Document section —

I wasn’t expecting very much, given the ongoing string of terrible remakes/reboots like Total Recall and The Amazing Spiderman. In those movies, the producers took surface elements from the original movies, stuffed a new generic script underneath, then shaved off all the possibly offensive edges for broadest appeal. For Fury Road, George Miller took the spark that made Mad Max 2 such a fun movie to watch, put a good script beneath it, then shaped it to one unified creative vision.

The result is a movie that is violent, possibly offensive, but great to watch if you like post-apocalyptic action road movies.

The plot

The plot is straightforward, with no big surprises, but without any big holes either. The world has degenerated into chaos after a series of gasoline wars followed by water wars. Max is a lone man out in the wasteland, simmering on his guilt of letting his family get murdered. The movie starts with him getting captured, branded, and used as a ‘blood bag’ by a cult leader called Immortan Joe. Furiosa, one of Immortan Joe’s drivers, rebels and tries to take Joe’s female slaves to freedom. Joe goes after them with his troops, including the blood bag Max.

Data shown —
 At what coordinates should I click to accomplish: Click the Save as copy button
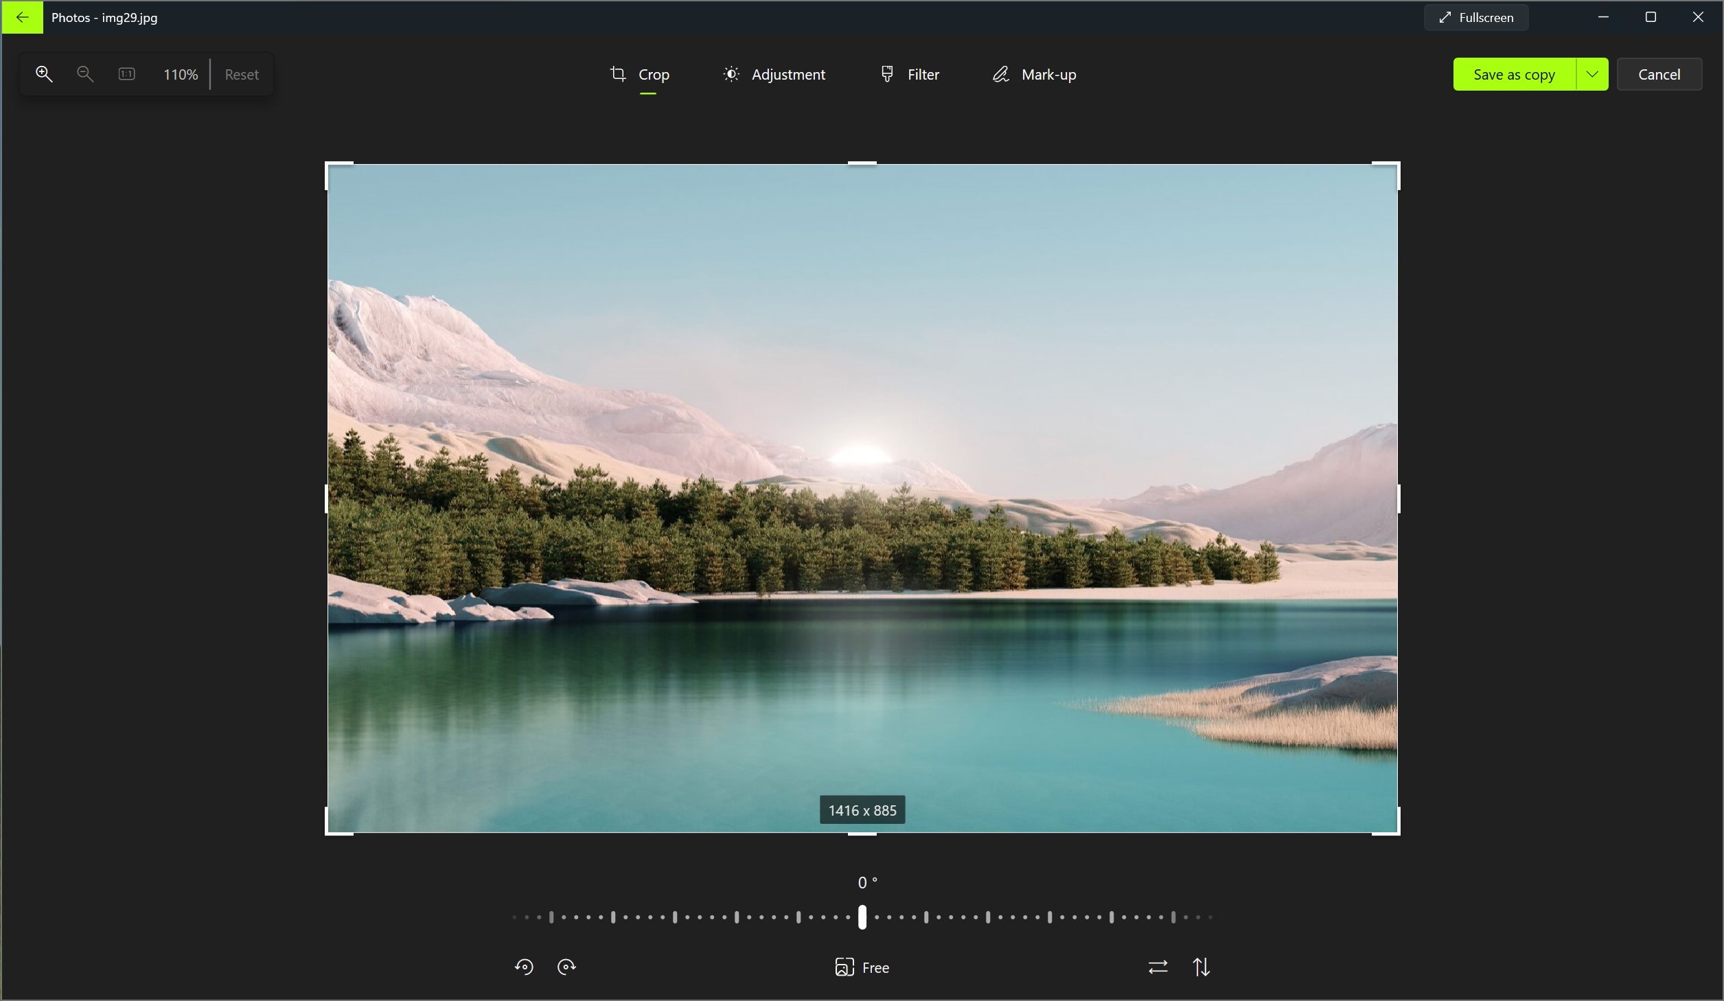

Set problem 1 — In the Fury Road review, what does Immortan Joe use Max as after capturing and branding him?
Set problem 2 — Continue the Fury Road review from its final sentence.

Right answer 1 — A "blood bag."

Right answer 2 —
Cut to the chase’ is a phrase from the old days of movies, when executives would want to cut from whatever ‘boring’ build-up was going on in a movie to the chase scene. Fury Road holds to this saying, cutting to the chase roughly ten minutes in, then not stopping until the movie’s end. Actually, that isn’t quite true. There are points of relative rest, but it feels as if the movie is one big chase because the heroes are continually on the move and trying to outpace the bad guys. The pressure is constantly on, making it seem as if it’s just action, but actually there’s a lot more going on.

Characterisation

The main characters are Max and Furiosa. Then there are a number of supporting characters who each have their own story. As I wrote above, the heroes are constantly being hounded by Immortan Joe, and there is a lot of action, leaving less time for dialogue. However, there are more ways of doing characterization than just dialogue, and those are used here to great effect. The looks shared between Furiosa and Max, for example, the way Immortan Joe dresses, or the way his warriors cheer their own when they kamikazi onto enemy vehicles. Much of the characterization is done through visuals, subtle hints, and non-verbal acting. When the characters do speak, the things they say enforce that characterisation.

All in all, the characters and the world come alive through a thousand tiny details, showing that you can do characterization without having to spell it out. The viewer is not coddled, but has to pay attention to see it, which I personally enjoy.

Equality

The movie has been both praised and condemned for its feminism. Praised because it has strong female characters and condemned because it’s about women stepping into the violent role of men, and still uses objectifying ways to portray women. From the other end of the spectrum it’s condemned for side-lining Max in favour of Furiosa, just to pander to the social justice crowd.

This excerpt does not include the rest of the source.